Earlier on Oct. 21, President Donald Trump appealed to House members, in a tweet, to “Censure (at least) Corrupt Adam Schiff! After what he got caught doing, any pol who does not so vote cannot be honest … are you listening Dems?”
Schiff has been Speaker of the House Nancy Pelosi’s (D-Calif.) lead actor in the impeachment inquiry against Trump she announced Sept. 24, based on a whistleblower complaint alleging that Trump threatened during a July 25 telephone call with Ukraine’s President Volodymyr Zelensky to withhold U.S. military if the latter didn’t reopen a corruption investigation of the business dealings there of Hunter Biden, former Vice President Joe Biden’s son.
Trump released the complete transcript of the call the day after Pelosi’s announcement, saying the document demonstrated he made no such threat.
Pelosi and Schiff have continued the impeachment inquiry largely behind closed doors, while rejecting increasingly angry demands from House Minority Leader Kevin McCarthy (R-Calif.) and House Minority Whip Steve Scalise (R-La.) for a formal House vote to authorize an official impeachment procedure.
If the House voted to authorize the procedure, as it has done in all three previous presidential impeachments, it would be centered on the House Judiciary Committee and would include Trump’s lawyers.
Republicans would also be able to call witnesses and issues subpoenas, important due process actions the current process under Schiff and the intelligence panel doesn’t permit.
As expected, Pelosi and House Majority Leader Steny Hoyer (D-Md.) instructed Democrats to vote for tabling the Schiff censure motion, which would kill it. The first tally announced showed no Democrats voting with Republicans against tabling the resolution.

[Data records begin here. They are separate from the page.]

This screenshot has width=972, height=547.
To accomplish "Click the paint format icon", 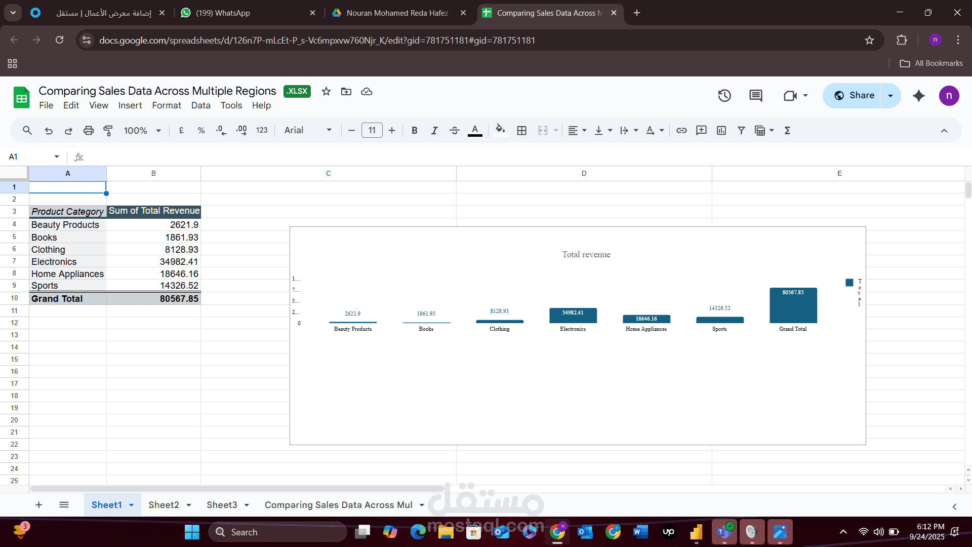I will coord(108,131).
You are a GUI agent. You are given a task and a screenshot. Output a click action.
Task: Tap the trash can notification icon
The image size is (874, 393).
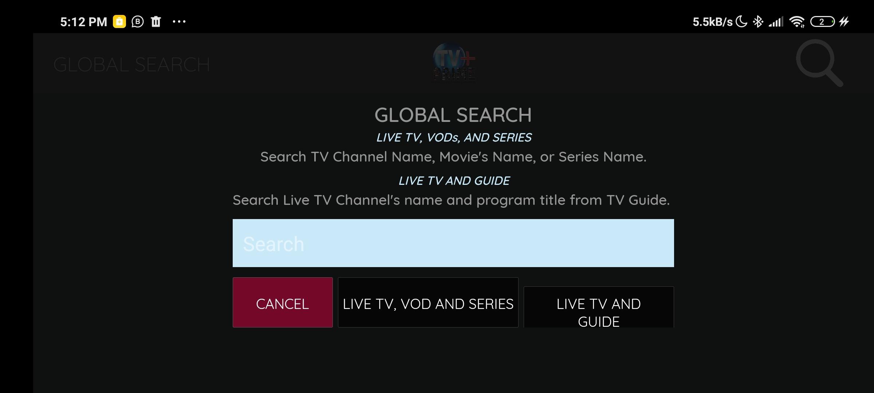156,21
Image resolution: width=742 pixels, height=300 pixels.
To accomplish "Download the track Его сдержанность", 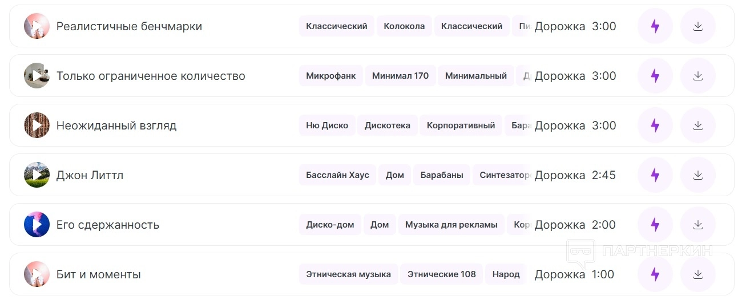I will click(x=697, y=225).
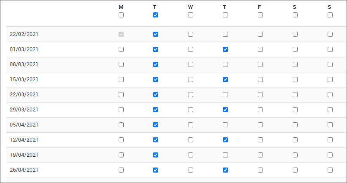Click the 22/02/2021 week date label

(24, 34)
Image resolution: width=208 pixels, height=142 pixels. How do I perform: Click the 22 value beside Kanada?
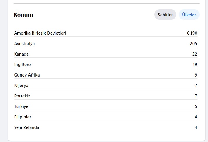195,54
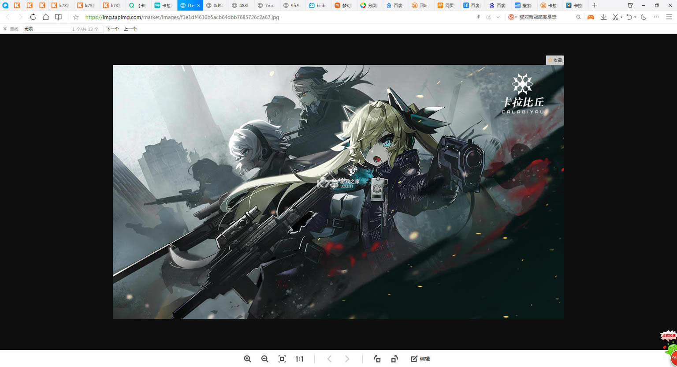This screenshot has height=367, width=677.
Task: Click the 收藏 favorite button on image
Action: tap(555, 60)
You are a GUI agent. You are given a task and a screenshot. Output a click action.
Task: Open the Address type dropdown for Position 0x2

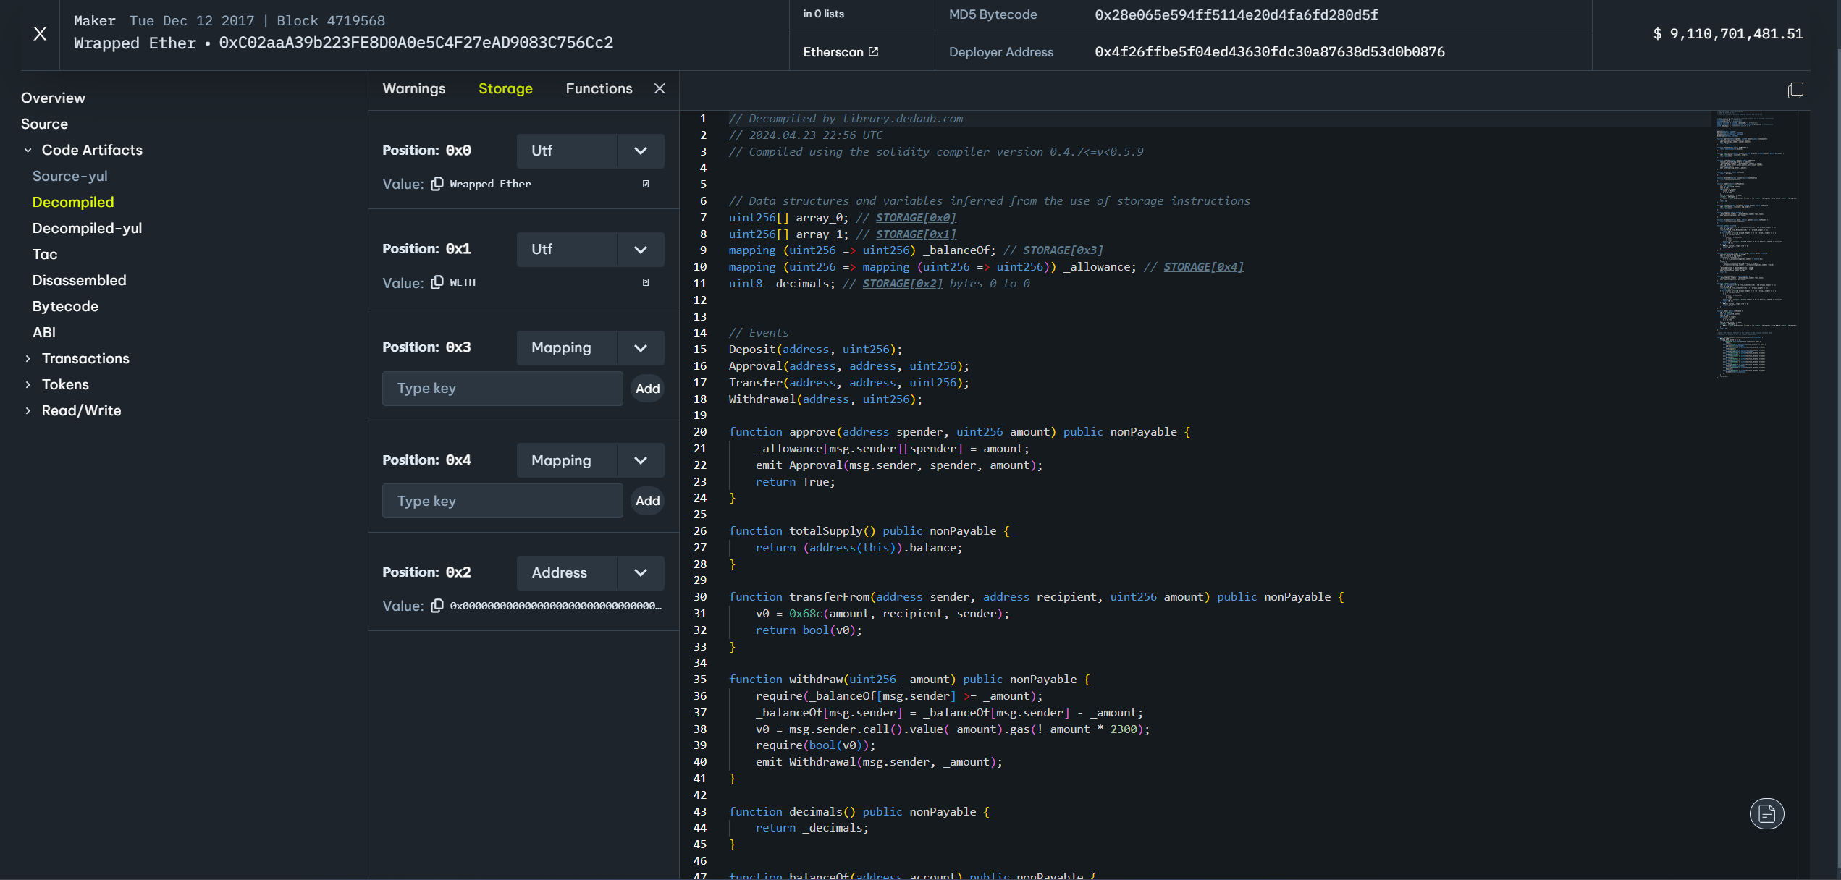(x=640, y=572)
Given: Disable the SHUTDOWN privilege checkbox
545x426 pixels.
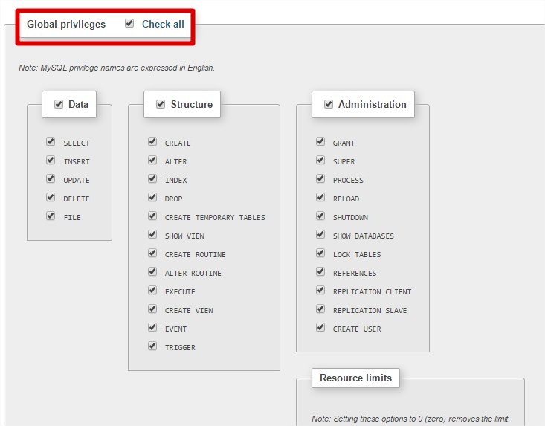Looking at the screenshot, I should (320, 216).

Even if the House ultimately impeaches Trump, Senate Majority Leader Mitch McConnell (R-Ky.) and Senate Judiciary Committee Chairman Lindsey Graham (R-S.C.) have made clear a motion to convict Trump would fail in the upper chamber.
Among the censure resolution’s charges are that during a nationally televised hearing on Sept. 26, Schiff “purported to relay the content of the phone call to the American people” by creating “a false retelling of the conversation between President Trump and President Zelensky,” instead of reading directly from the transcript.

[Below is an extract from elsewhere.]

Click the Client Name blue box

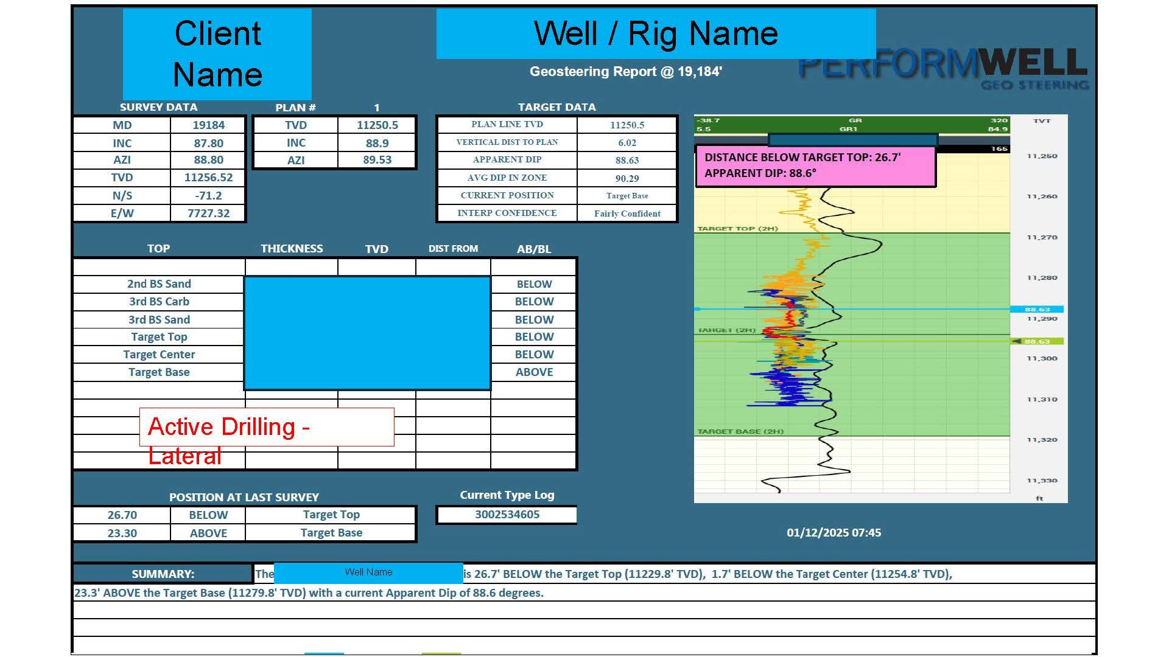click(217, 54)
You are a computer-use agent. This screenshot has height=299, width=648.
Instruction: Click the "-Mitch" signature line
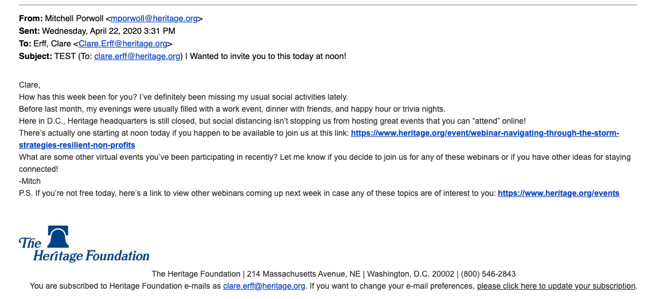30,181
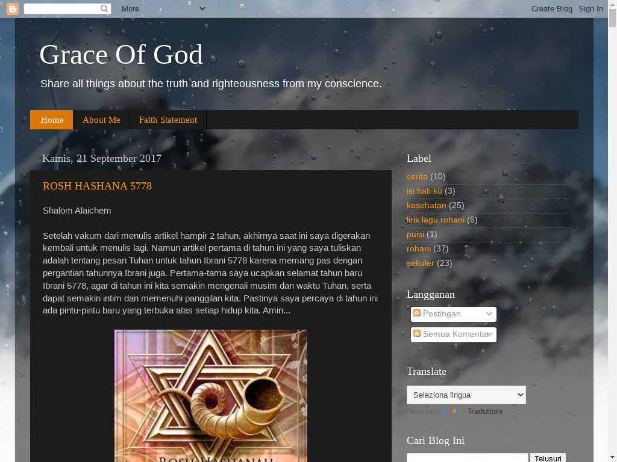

Schiff later conceded his version of the call transcript was a “fable,” and the censure resolution describes it as an “egregiously false and fabricated retelling had no relationship to the call itself.”
The resolution further charges that Schiff’s actions “misled the American people, bring disrepute upon the House of Representatives, and make a mockery of the impeachment process, one of this chamber’s most solemn constitutional duties.”

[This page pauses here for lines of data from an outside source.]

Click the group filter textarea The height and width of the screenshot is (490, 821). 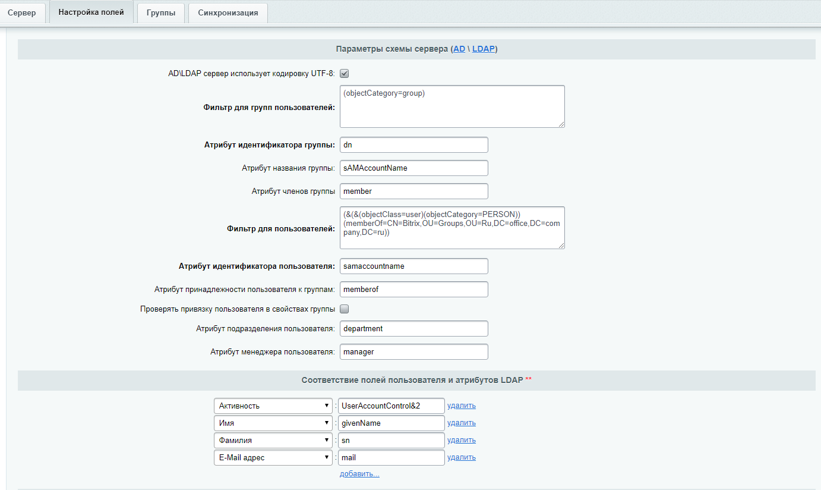pyautogui.click(x=452, y=106)
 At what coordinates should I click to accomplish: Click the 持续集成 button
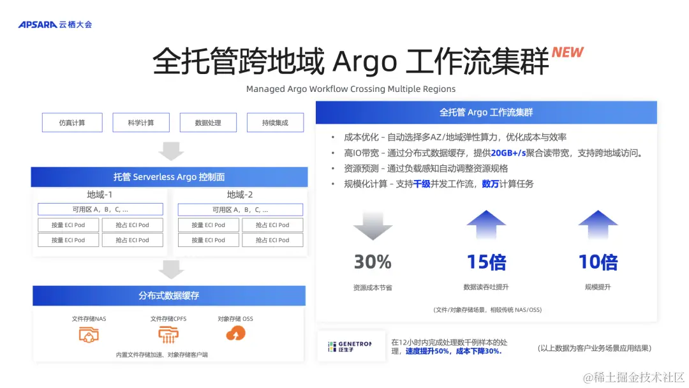point(275,123)
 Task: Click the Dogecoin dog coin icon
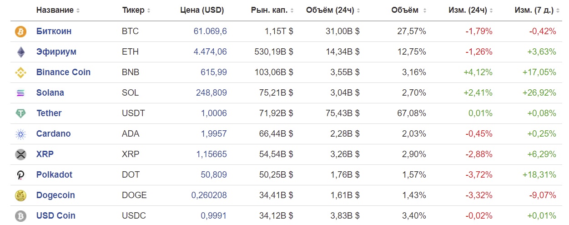21,195
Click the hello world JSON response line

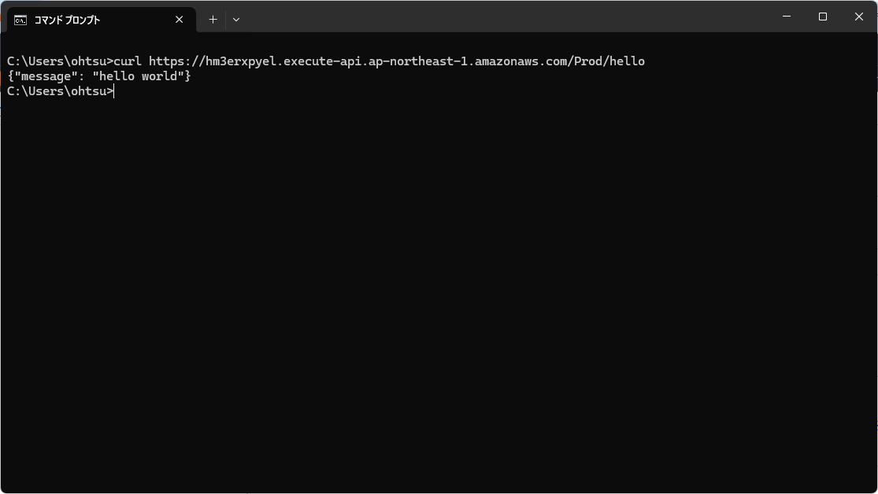point(98,76)
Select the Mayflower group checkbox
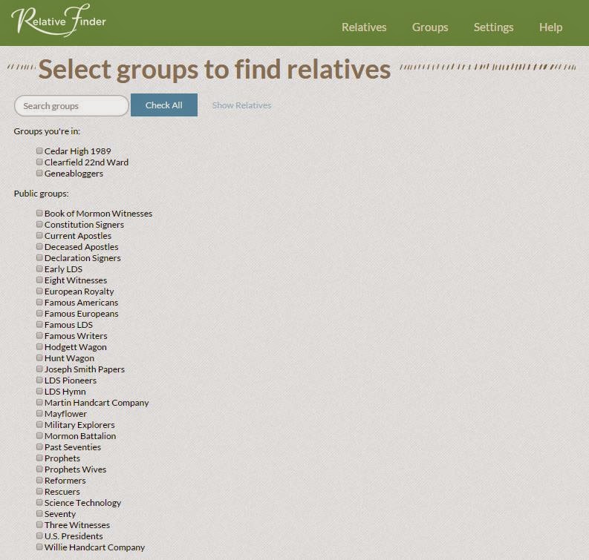Image resolution: width=589 pixels, height=560 pixels. click(40, 413)
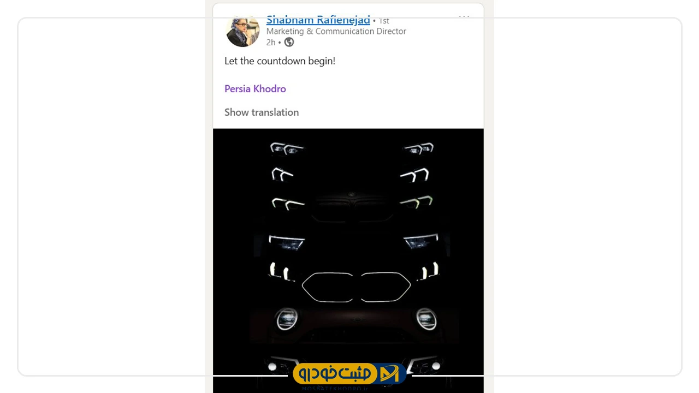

In addition, the resolution condemns Schiff for spreading “false accusations that Trump’s 2016 presidential campaign “colluded with Russia” and claiming to have “more than circumstantial evidence” of the alleged collusion.
Also, the resolution condemns Schiff for “negotiating with Russian comedians who he believed to be Ukrainian officials to obtain materials to damage the President of the United States politically.” The Russians did so during a prank telephone call with Schiff, who was, at the time, the ranking Democrat on the intelligence panel.
The resolution calls for Schiff’s resignation as committee chairman, directs him “to forthwith present himself in the well of the House for the pronouncement of censure,” and prescribes that he will then be “censured with the public reading of this resolution by the Speaker.”
Pelosi has stood by Schiff, saying: “I’m very proud of the work that Adam Schiff is doing. I value the way he is conducting this.”